Kalorie w 100 g: 63 kcal
Wartości odżywcze w 100 g: tłuszcz 0,8 g (w tym kwasy tłuszczowe nasycone 0,5 g), węglowodany 12,2 g (w tym cukry 11,2 g), błonnik 0,1 g, białko 1,6 g, sól 0,06 g.
Gdzie kupić: Leclerc, Carrefour
Cena: 2,66-4,39 zł
Jagodowe rzeczy często są niestety do pupy, a szkoda, bo uwielbiam smak jagód. Nawet Haagen Dazs jagodowe to lipa :<
A w dzieciństwie łaziłeś po lesie i jadłeś jagody prosto z krzaczka? Ja owszem, cudowne wspomnienia. Prawdopodobnie obecnie część mojej miłości do jagód podyktowana jest właśnie sentymentem.
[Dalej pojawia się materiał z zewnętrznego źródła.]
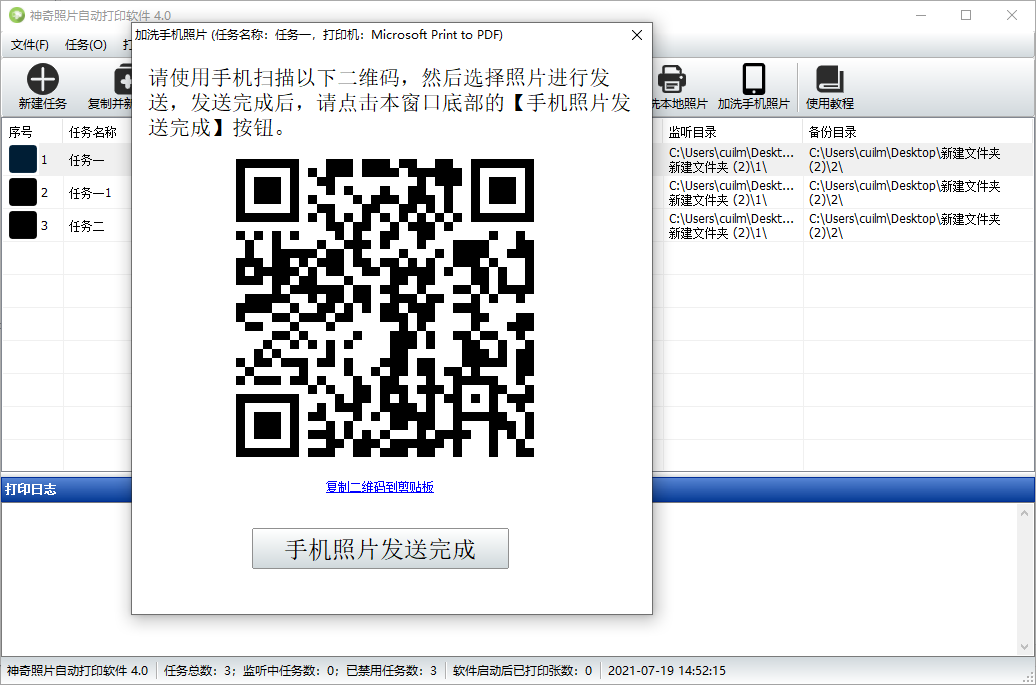
Task: Click the black thumbnail of 任务一
Action: pos(23,160)
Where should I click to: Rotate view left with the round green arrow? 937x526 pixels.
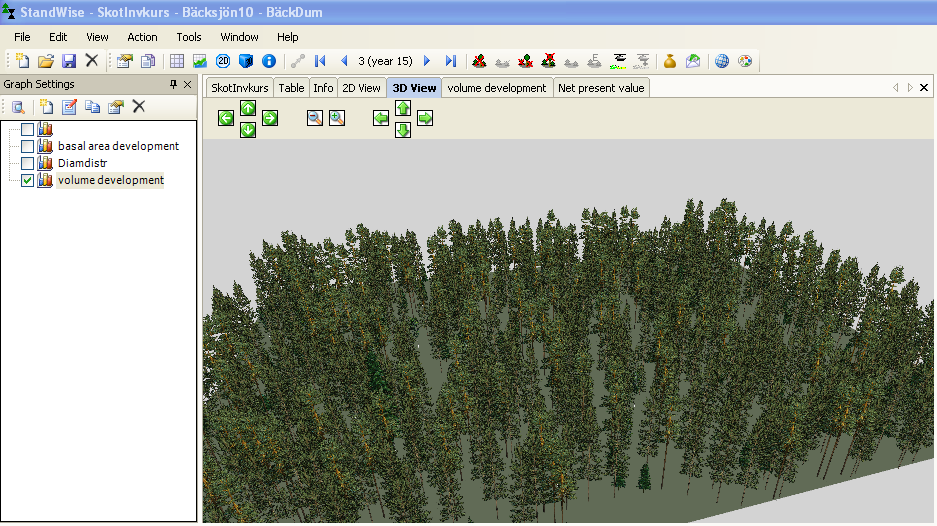tap(226, 118)

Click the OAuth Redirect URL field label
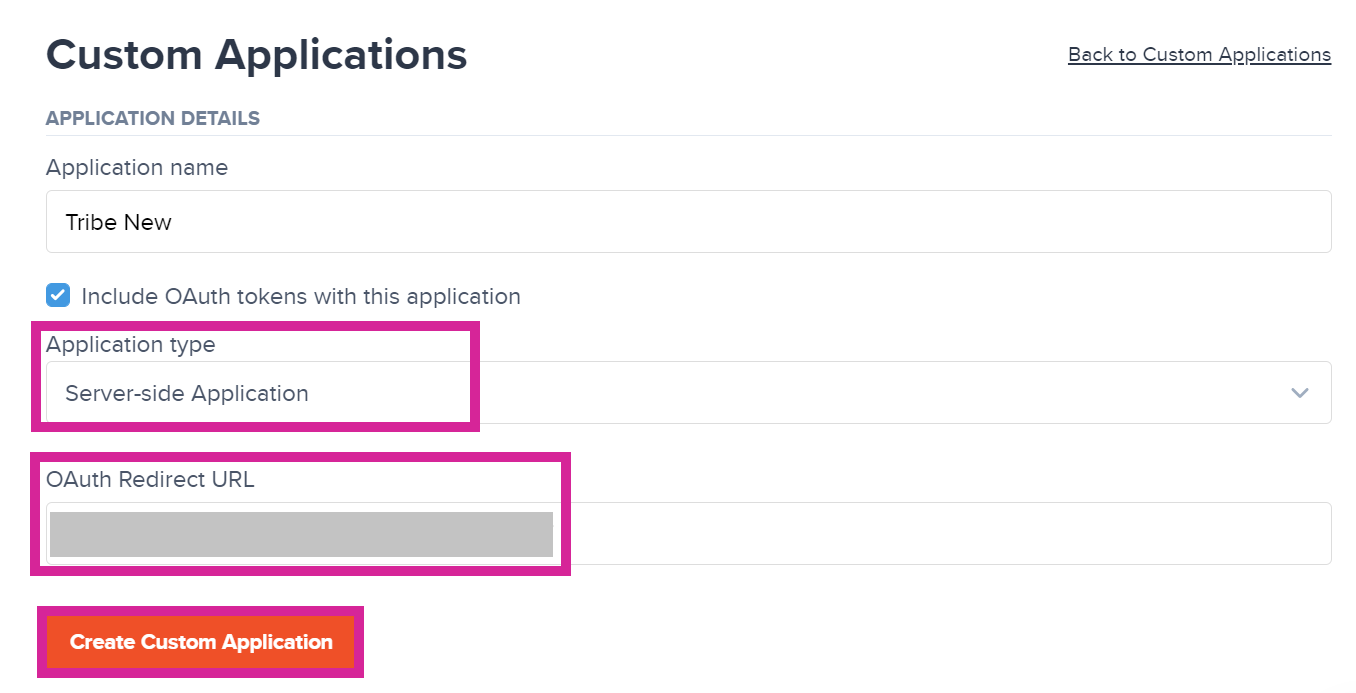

Tak, ja też tak łaziłem i wyżerałem jagody. U mnie może aż takiego sentymentu nie ma, bo inne owoce częściej jadłem na dziko. Ale nie ukrywam, że pewnie część mojej miłości do jagód bierze się z ich estetyki, bo lubię fioletowe jedzenie :) ogólnie chyba owoce leśne to moja ulubiona grupa owoców, szczególnie właśnie jagody i maliny. Z tego co pamiętam, to jesteś antyfanką malin. In my book to elegancki, tajemniczy i nieoczywisty owoc, również o pięknym kolorze.
Nie lubię malin ani jeżyn przez te okropne pesteczki. Natomiast wizualnie są super. W ogóle miło mi się patrzy na owoce rosnące na krzakach.